= Thomas Beckingham =

English politician (died 1431)

Thomas Beckingham (died 1431) was an English politician. He sat as MP for Berkshire in 1419.

He also served as justice of the peace for Oxfordshire and then Buckinghamshire, escheator of Oxfordshire and Berkshire, keeper of Wychwood Forest in Oxfordshire, bailiff for Bishop Henry Beaufort of Winchester, and commissioner of inquiry, array and to raise royal loans.

== Political career ==
From 11 October 1404 till February 1407, he served as justice of the peace for Oxfordshire; from 22 October 1404 till 1 December 1405, he served as escheator of Oxfordshire and Berkshire; from 14 February 1405 till 1407, he served as justice of the peace for Buckinghamshire; from 14 March 1405 till after July 1412, he served as Keeper of Wychwood Forest in Oxfordshire; by Michaelmas 1405 till his death he served as Bailiff for Bishop Henry Beaufort of Winchester in Berkshire; from 3 February 1407 till his death, he served as the aforementioned bishop's bailiff in Witney and Adderbury in Oxfordshire; from 8 March 1410 till February 1412, he served as justice of the peace for Oxfordshire.
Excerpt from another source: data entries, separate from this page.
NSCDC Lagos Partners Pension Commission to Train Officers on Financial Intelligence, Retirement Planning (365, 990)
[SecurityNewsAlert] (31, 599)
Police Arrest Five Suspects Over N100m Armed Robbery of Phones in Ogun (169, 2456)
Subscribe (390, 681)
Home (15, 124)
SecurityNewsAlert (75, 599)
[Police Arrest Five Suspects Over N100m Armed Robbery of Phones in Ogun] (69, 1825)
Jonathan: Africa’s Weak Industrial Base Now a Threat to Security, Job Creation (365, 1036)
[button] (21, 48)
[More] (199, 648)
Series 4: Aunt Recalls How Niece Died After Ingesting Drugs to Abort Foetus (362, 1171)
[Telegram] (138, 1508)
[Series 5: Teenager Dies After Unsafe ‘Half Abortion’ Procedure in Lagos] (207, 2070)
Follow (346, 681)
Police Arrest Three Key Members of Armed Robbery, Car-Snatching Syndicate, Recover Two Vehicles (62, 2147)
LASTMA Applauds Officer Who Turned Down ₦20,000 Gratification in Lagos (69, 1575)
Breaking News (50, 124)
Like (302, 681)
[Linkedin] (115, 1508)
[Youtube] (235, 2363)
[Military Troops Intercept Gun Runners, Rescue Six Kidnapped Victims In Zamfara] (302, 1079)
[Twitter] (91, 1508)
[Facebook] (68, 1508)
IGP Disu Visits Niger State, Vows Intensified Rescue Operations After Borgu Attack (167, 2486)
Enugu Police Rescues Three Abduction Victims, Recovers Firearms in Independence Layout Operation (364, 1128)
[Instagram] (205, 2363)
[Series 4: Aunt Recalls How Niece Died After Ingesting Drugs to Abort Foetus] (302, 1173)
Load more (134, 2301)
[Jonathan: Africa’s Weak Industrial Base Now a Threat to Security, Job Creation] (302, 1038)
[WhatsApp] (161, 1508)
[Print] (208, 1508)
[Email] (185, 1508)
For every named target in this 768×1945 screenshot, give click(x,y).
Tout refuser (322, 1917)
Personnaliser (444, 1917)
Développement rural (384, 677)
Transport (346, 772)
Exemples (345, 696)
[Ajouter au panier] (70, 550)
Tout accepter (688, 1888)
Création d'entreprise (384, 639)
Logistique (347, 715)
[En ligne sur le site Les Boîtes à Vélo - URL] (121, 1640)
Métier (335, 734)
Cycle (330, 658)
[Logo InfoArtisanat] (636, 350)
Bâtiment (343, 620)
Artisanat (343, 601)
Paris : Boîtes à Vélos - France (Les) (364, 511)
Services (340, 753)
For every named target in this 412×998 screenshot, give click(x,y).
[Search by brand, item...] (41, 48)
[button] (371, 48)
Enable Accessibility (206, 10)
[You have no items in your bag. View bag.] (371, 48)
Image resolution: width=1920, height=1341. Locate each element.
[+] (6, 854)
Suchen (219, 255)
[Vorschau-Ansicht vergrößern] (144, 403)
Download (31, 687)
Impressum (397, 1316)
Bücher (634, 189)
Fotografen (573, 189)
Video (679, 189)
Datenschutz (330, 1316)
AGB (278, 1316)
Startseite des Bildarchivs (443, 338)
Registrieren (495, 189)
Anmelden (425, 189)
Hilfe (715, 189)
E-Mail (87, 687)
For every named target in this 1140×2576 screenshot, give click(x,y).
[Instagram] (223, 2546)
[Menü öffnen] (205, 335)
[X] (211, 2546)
In July 1412, he served as commissioner of inquiry in Oxfordshire concerning waste in Wychwood Forest; From 16 November 1413 till April 1418, he served as justice of the peace for Oxfordshire; in May 1415, he served as commissioner of array in Oxfordshire; from 14 December 1415 till 8 December 1416, he served as escheator of Oxfordshire and Berkshire; in February 1416, he served as commissioner of inquiry in Somerset and Dorset concerning the Chideock estates; in May 1418 and March 1419, he served as commissioner of array in Oxfordshire; from 12 January 1420 till February 1422, he served as justice of the peace for Oxfordshire.

In January 1420, he served as commissioner to raise royal loans; in February 1422, he served as commissioner of inquiry in Oxfordshire concerning false weights; from July 1423 till November 1432, he served as justice of the peace for Oxfordshire; from 13 November 1423 till 6 November 1424, he served as escheator of Oxfordshire and Berkshire; and in July 1428, he served as commissioner of inquiry in Oxfordshire and Berkshire concerning treasons and felonies.

== Family ==
Before 1412, he married his first wife Agnes and had one son. Before May 1418, he married his second wife Sibyl (born 1 August 1401), the third daughter of Thomas Childrey and they had two sons.

In 1413, the Merriscourt Manor passed through his marriage with Agnes to Beckingham.